Asia

The Ryokan Collection’s Partner, OTERA STAY unveiled the authentic experiences in luxurious temple stay, “Shukubo”

Japanese temples have been a community gathering place, a place that supports the spiritual and cultural life of the Japanese. They are home to a Japanese aesthetic and spirit that reflects the lived experiences of our ancestors, not just their religious beliefs. And these temples, precious repositories of nearly 1500 years of history, still stand open today, ready to welcome any and all.

OTERA STAY was founded in 2016, with the founder, Mai Sato’s huge passion that promotes the authentic luxury of “Shukubo,” temple lodging to the world.

“We, OTERA STAY, are the brand that delivers the time and place to revive your mind and body from Japan to the world, with the theme of a place to explore and life-changing experiences. We are the changemaker of a well-being lifestyle for you”, says Mai Sato, the founder of OTERA STAY.

The Foundation of Temples in Japan
Temples are a keystone of Japanese culture. Called otera in Japanese, they have played an indispensable part of daily life for more than a millennia. While their history stretches back to the ancient Buddhist monasteries of India, the local story begins in 596 with the completion of the first temple in Japan. As Buddhist beliefs then spread across the archipelago, so too did temples, intertwining with the native Shinto religion to take a place in the life of nearly every person, not just as a religious institution but as a social and cultural one as well. You might even say the first welfare center in Japan was a temple, as Osaka’s Shitennoji Temple, founded in 593, cared for the city’s sick and destitute. In the 17th century, the Buddhist Tokugawa shogunate required citizens to get a certificate of affiliation from a temple as a way of suppressing Christian influence.
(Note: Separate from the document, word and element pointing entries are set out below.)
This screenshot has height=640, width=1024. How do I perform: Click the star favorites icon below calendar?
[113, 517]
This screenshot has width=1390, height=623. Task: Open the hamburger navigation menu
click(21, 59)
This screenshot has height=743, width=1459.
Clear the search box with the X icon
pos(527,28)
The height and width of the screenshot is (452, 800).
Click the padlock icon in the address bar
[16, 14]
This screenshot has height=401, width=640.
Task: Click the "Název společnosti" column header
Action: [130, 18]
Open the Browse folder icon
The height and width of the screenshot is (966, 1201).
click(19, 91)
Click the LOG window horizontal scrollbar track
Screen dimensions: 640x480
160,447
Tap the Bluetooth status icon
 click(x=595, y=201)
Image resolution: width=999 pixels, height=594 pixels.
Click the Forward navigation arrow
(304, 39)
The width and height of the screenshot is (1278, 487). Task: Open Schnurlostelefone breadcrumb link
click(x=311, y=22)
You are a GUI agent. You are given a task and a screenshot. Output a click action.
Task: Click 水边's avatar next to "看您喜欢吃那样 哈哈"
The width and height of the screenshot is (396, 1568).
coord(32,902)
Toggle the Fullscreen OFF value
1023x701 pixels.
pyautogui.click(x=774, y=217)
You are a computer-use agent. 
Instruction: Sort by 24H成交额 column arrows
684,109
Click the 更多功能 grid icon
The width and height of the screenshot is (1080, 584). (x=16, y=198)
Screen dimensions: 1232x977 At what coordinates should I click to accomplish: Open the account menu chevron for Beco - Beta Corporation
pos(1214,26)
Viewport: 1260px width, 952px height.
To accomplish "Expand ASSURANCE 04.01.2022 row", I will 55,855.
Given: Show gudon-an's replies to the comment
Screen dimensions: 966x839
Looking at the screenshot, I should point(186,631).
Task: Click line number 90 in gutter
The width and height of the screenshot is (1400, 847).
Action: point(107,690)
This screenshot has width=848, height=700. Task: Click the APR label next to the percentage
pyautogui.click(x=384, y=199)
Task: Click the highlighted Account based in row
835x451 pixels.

The housing of all family graves then deepened the temples’ role in the community, connecting each family to its ancestors through funeral and memorial rites. Around the same time, temples also became centers of learning, places people sent their children to study reading and writing. Over the centuries, temples have played a civic role far beyond their spiritual one, offering medical care, education, and even lodging for travelers.

Japanese temples have thus been a community gathering place, a place that supports the spiritual and cultural life of the Japanese. They are home to a Japanese aesthetic and spirit that reflects the lived experiences of our ancestors, not just their religious beliefs. And these temples, precious repositories of nearly 1500 years of history, still stand open today, ready to welcome any and all.

What a Temple, “Otera” is…
For us, a temple is a beautiful garden that reflects the passing of the seasons, a gentle breeze flowing through an open space, trees swaying as if in quiet conversation, the freely fluttering dance of birdcall, the keenly sacred atmosphere that permeates the grounds. A temple is a place where we can honor the souls of our ancestors, where we are granted the time for inward reflection so often forgotten in the hectic pace of modern life. Temples have long been the place people came to ponder life’s great questions. Where does the self come from and where does it go? What is life? What is death? Even now, in times of doubt or difficulty, we continue to come to a temple to try to find our proper path. These days, we live in a constantly shifting world of emotions and things, always striving towards something, but a temple allows us to silence that striving self to nothingness, baring our underlying soul. It reminds us that the answers we seek are always within ourselves and that everything in this universe, all matter, us humans included, is full of an intrinsic emptiness. A temple is a place that always purifies us of negative emotions, a place that offers helpful intimations to any visitor who comes seeking answers. Finally, a temple is a place that provides a sense of peace and security just by its continued existence, a reliable retreat always nearby.